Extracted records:
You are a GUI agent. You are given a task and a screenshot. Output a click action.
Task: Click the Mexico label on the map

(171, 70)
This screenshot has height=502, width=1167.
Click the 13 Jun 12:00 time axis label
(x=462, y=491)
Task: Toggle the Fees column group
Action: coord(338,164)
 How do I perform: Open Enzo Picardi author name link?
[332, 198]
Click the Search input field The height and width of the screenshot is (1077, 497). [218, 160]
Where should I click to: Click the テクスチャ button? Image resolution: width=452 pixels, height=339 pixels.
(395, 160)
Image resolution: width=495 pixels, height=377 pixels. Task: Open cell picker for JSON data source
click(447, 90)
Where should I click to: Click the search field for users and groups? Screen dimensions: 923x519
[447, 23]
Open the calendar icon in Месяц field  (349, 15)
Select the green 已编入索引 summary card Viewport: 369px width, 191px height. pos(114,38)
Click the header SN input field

### Work request
Up to and including the line with "Click the Search input", please return the records exactly, beginning from their first line.

### Response
You are a GUI agent. You are given a task and a screenshot. Output a click action.
Task: Click the Mexico label on the map

(171, 70)
This screenshot has height=502, width=1167.
Click the 13 Jun 12:00 time axis label
(x=462, y=491)
Task: Toggle the Fees column group
Action: coord(338,164)
 How do I perform: Open Enzo Picardi author name link?
[332, 198]
Click the Search input field The height and width of the screenshot is (1077, 497). [218, 160]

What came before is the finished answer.